* [Required action 1]: In the LiteLLM Docker page, rewrite the part that opens with the words containing "Fetch the complete" and closes with "before exploring further.", replacing "pages" with "sections".
* [Required action 2]: In the LiteLLM Docker page, which image does the db service use?

*** Document extract ***

Skip to main content

Documentation Index

Fetch the complete documentation index at: https://mintlify.com/BerriAI/litellm/llms.txt

Use this file to discover all available pages before exploring further.

Quick Start with Docker

The fastest way to run LiteLLM Proxy in production.

Pull the Image

docker pull ghcr.io/berriai/litellm:main-latest

Run with Docker

docker run -d \
  --name litellm-proxy \
  -p 4000:4000 \
  -e OPENAI_API_KEY=sk-... \
  ghcr.io/berriai/litellm:main-latest

Docker Compose Setup

For production deployments with PostgreSQL and Prometheus.

Create docker-compose.yml

docker-compose.yml
services:
  litellm:
    image: ghcr.io/berriai/litellm:main-latest
    ports:
      - "4000:4000"
    volumes:
      - ./config.yaml:/app/config.yaml
    environment:
      DATABASE_URL: "postgresql://llmproxy:dbpassword9090@db:5432/litellm"
      STORE_MODEL_IN_DB: "True"
    env_file:
      - .env
    depends_on:
      db:
        condition: service_healthy
    healthcheck:
      test:
        - CMD-SHELL
        - python3 -c "import urllib.request; urllib.request.urlopen('http://localhost:4000/health/liveliness')"
      interval: 30s
      timeout: 10s
      retries: 3
      start_period: 40s
    command:
      - "--config=/app/config.yaml"

  db:
    image: postgres:16
    restart: always
    container_name: litellm_db
    environment:
      POSTGRES_DB: litellm
      POSTGRES_USER: llmproxy
      POSTGRES_PASSWORD: dbpassword9090
    ports:
      - "5432:5432"
    volumes:
      - postgres_data:/var/lib/postgresql/data
    healthcheck:
      test: ["CMD-SHELL", "pg_isready -d litellm -U llmproxy"]
      interval: 1s
      timeout: 5s
      retries: 10

  prometheus:
    image: prom/prometheus
    volumes:
      - prometheus_data:/prometheus
      - ./prometheus.yml:/etc/prometheus/prometheus.yml
    ports:
      - "9090:9090"

*** End of Document extract ***
*** Given data ***

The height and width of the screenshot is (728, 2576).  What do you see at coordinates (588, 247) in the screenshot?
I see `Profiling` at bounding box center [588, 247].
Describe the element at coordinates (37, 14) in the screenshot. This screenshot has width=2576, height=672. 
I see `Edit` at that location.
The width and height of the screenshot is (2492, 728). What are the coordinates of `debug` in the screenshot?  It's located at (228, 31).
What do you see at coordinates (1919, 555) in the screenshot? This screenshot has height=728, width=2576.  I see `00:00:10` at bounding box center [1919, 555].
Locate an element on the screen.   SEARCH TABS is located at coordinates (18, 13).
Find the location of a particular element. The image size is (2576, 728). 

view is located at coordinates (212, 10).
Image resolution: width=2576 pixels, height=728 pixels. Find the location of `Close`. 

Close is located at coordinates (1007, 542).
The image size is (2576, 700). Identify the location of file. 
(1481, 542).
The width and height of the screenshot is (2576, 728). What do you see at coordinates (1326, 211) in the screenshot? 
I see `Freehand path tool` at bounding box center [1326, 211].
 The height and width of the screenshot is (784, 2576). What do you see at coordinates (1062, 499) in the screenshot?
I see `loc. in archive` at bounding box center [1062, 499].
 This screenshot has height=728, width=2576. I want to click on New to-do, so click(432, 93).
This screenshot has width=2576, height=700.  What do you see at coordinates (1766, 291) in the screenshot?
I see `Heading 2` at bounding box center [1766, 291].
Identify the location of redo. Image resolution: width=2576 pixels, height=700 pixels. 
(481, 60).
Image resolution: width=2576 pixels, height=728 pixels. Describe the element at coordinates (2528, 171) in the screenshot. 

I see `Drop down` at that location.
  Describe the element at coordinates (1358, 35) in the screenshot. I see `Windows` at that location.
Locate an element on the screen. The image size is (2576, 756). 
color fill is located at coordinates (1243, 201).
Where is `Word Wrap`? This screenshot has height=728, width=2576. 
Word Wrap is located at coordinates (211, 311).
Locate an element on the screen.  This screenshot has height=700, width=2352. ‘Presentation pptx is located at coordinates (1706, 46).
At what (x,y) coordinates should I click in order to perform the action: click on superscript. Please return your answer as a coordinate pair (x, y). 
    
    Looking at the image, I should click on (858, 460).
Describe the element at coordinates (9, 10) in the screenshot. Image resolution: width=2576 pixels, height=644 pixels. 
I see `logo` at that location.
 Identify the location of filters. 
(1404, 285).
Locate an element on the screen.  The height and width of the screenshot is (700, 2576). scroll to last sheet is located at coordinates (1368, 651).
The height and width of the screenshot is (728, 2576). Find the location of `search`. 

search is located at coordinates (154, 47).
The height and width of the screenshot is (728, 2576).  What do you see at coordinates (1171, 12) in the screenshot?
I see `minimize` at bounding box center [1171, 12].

*** End of Given data ***

* [Expected output 1]:
Fetch the complete documentation index at: https://mintlify.com/BerriAI/litellm/llms.txt

Use this file to discover all available sections before exploring further.

* [Expected output 2]: postgres:16